**What you should do**
Take everything from "Where should I click to: Click the small" down to "tap(212, 186)" and write it out again, swapping "labeled" for "marked" and keeping the rest of those items unchanged.

###

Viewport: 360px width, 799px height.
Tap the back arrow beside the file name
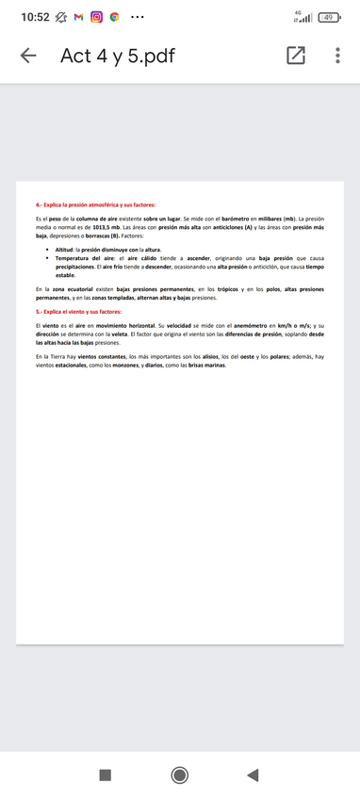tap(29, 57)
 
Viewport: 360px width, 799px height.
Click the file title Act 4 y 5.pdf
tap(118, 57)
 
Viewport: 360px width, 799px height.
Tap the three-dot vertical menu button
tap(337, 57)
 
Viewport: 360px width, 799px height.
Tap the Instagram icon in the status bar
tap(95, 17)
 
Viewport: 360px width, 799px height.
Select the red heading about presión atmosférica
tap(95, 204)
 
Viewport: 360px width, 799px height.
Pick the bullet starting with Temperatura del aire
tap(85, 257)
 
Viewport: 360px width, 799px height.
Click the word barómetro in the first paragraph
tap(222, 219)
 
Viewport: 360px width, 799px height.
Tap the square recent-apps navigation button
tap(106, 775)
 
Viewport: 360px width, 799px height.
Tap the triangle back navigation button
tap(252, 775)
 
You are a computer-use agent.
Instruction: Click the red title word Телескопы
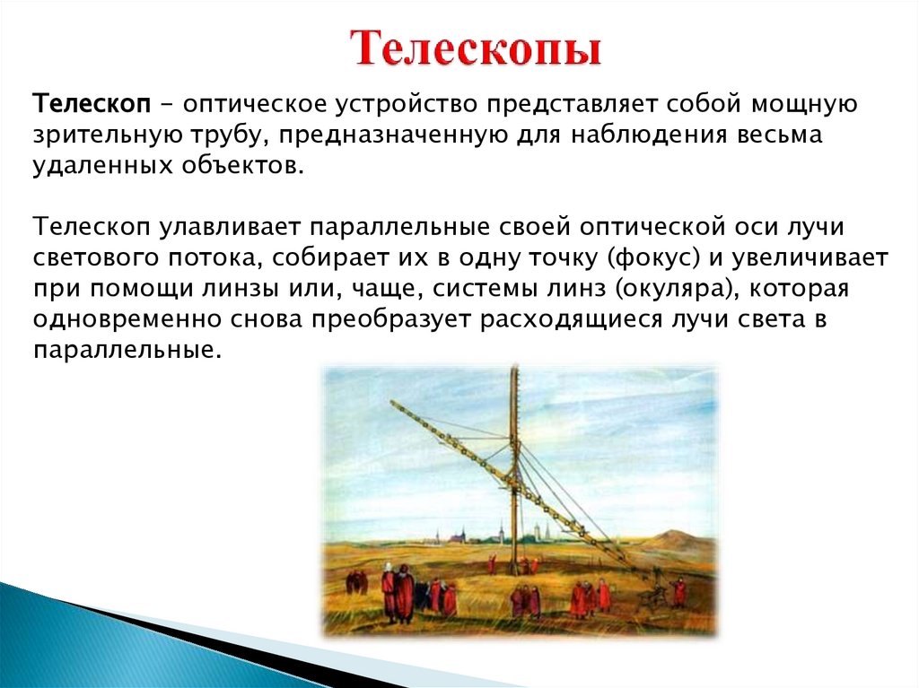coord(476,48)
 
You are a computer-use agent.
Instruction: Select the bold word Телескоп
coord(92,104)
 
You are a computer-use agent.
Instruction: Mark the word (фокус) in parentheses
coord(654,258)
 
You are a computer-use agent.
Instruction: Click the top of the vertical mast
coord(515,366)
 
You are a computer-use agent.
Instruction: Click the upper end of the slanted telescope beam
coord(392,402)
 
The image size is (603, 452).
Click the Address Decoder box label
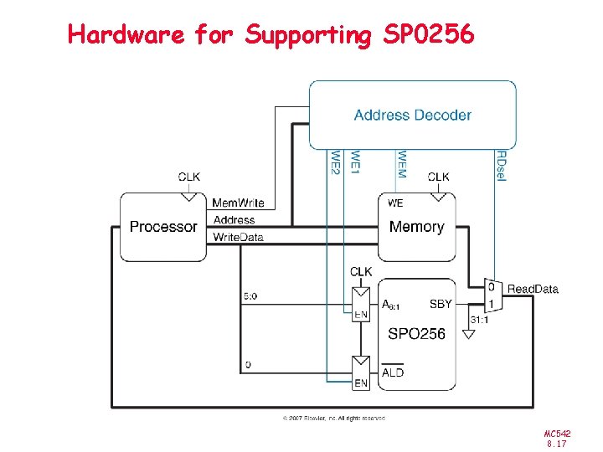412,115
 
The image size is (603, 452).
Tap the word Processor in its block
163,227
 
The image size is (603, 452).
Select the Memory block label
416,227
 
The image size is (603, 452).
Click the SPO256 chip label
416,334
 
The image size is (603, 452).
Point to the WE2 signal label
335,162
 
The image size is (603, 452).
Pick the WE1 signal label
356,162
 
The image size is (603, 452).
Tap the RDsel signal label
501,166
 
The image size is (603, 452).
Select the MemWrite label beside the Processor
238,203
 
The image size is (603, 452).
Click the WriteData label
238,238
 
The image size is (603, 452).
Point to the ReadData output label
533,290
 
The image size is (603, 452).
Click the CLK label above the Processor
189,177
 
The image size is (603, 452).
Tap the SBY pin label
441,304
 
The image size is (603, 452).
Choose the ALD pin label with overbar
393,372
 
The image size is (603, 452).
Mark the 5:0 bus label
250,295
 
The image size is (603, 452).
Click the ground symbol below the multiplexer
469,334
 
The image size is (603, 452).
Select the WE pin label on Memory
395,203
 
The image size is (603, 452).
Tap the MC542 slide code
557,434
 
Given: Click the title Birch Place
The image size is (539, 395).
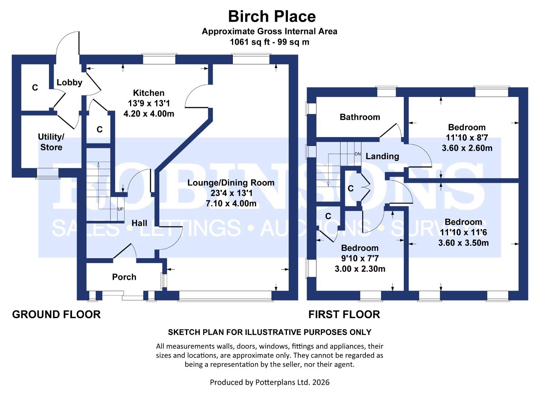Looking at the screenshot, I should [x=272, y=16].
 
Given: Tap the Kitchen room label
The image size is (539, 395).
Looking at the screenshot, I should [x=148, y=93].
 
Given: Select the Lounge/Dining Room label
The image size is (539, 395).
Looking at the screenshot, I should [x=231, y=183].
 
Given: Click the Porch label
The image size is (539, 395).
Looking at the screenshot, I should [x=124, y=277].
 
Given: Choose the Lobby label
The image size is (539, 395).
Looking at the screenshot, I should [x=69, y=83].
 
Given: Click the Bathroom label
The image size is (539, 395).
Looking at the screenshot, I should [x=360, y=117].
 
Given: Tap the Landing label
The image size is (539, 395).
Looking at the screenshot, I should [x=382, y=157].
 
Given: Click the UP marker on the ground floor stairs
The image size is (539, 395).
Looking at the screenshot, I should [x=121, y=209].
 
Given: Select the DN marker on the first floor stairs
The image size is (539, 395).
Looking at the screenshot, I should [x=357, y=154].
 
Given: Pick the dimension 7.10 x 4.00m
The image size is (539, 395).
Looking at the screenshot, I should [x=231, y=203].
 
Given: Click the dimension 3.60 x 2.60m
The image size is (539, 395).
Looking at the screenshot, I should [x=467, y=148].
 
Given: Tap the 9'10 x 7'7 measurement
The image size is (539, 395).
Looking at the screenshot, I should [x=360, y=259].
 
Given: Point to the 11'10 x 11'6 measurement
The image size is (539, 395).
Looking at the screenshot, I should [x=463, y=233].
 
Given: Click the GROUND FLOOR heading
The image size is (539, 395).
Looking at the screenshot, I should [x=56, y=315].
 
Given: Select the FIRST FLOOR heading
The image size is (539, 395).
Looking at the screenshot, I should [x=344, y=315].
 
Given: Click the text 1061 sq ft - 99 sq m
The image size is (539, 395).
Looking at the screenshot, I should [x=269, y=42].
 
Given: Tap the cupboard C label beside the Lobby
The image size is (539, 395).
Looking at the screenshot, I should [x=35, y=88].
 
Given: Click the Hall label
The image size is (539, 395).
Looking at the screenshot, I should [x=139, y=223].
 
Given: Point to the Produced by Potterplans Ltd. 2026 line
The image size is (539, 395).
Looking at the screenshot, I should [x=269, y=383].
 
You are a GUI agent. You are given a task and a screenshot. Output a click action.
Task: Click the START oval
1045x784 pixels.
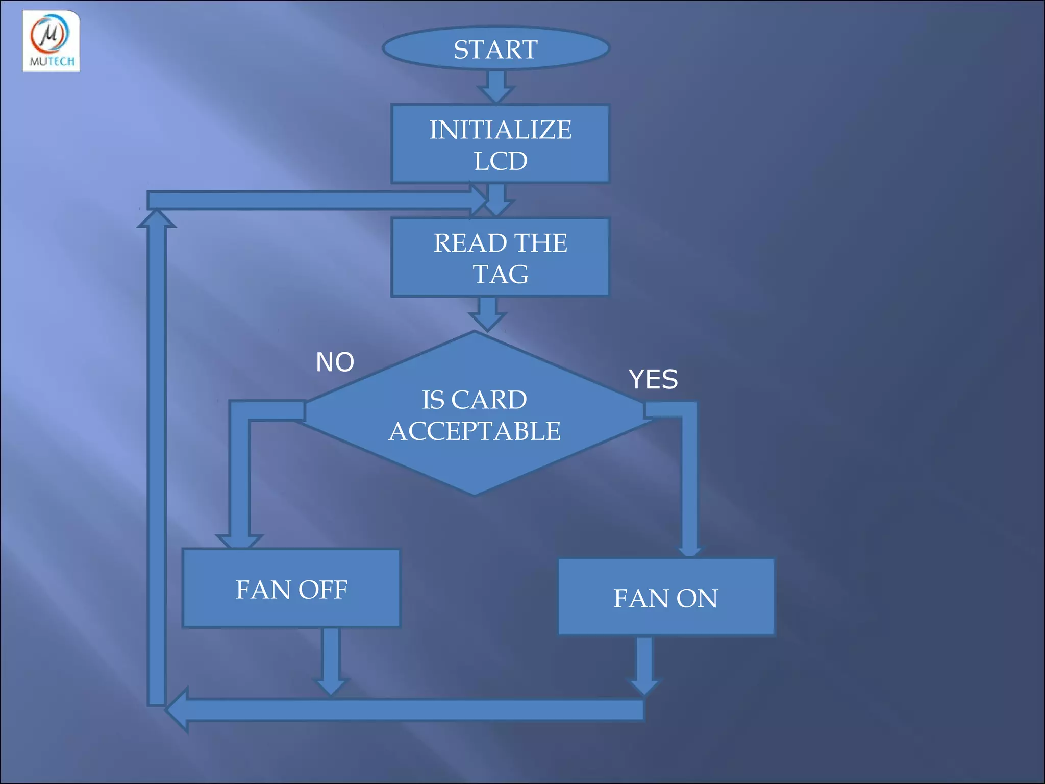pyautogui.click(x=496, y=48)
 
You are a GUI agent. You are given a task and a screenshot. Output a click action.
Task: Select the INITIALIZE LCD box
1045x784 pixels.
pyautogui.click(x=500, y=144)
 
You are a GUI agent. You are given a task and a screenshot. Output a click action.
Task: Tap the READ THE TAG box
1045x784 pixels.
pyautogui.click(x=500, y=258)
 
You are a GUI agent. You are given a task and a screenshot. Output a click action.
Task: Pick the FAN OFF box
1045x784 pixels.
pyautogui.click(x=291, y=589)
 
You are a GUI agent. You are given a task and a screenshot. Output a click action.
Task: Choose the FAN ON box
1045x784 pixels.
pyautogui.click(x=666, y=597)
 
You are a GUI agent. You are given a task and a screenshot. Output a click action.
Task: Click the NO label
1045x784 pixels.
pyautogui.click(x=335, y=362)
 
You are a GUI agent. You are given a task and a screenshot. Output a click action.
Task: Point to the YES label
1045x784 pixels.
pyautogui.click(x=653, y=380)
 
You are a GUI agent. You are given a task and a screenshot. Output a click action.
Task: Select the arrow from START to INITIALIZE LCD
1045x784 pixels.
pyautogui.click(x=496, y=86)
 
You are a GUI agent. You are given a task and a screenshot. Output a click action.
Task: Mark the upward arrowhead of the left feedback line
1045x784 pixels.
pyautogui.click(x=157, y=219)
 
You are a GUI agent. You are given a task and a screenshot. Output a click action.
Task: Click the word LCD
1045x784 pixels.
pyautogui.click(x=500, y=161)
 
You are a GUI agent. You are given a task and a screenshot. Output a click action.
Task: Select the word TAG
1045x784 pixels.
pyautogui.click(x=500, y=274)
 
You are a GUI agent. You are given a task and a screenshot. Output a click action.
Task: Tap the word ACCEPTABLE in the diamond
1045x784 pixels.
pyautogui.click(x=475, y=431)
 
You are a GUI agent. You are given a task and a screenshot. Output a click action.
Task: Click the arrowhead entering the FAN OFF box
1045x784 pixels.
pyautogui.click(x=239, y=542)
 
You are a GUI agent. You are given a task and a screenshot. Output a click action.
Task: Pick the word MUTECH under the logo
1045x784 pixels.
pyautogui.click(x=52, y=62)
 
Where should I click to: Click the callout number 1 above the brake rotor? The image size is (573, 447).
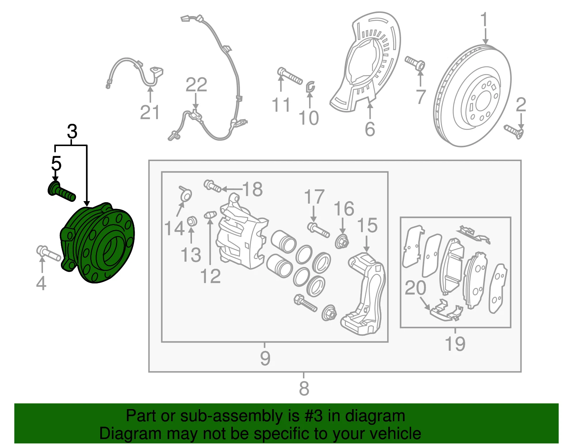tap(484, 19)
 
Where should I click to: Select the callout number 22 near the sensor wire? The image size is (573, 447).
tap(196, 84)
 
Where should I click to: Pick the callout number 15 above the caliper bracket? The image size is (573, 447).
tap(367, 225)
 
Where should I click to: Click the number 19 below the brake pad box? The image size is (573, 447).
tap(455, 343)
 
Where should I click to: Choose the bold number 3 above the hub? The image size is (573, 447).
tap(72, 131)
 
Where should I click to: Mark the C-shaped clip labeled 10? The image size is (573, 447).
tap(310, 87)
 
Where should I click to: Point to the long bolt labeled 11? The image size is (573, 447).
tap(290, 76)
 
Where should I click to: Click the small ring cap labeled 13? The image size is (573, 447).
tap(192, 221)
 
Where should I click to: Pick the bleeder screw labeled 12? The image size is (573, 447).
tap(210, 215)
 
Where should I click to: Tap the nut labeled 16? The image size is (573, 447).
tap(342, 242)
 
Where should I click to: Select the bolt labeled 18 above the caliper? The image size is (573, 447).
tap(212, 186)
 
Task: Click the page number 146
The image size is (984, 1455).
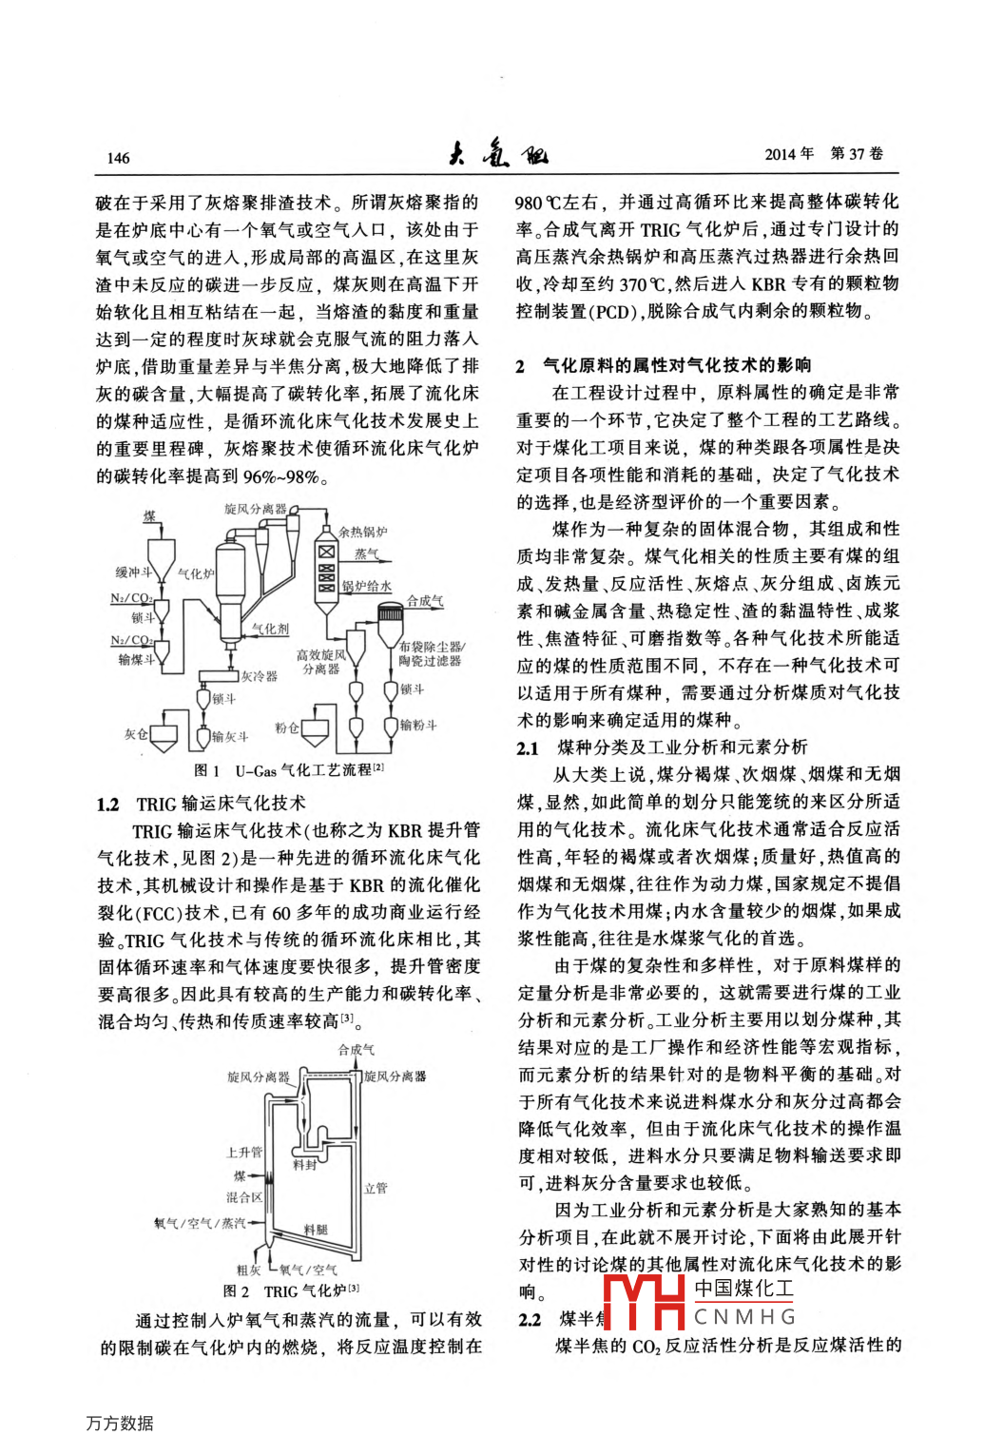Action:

###

**Complete output**
Where should I click to: Click the small ring cap marked 13? The image size is (573, 447).
tap(192, 221)
 
Where should I click to: Pick the bleeder screw marked 12? The image size is (573, 447).
tap(210, 215)
 
Where should I click to: Tap the nut marked 16? The image size is (573, 447).
tap(342, 242)
 
Where should I click to: Select the bolt marked 18 above the caliper? The image size is (573, 447).
tap(212, 186)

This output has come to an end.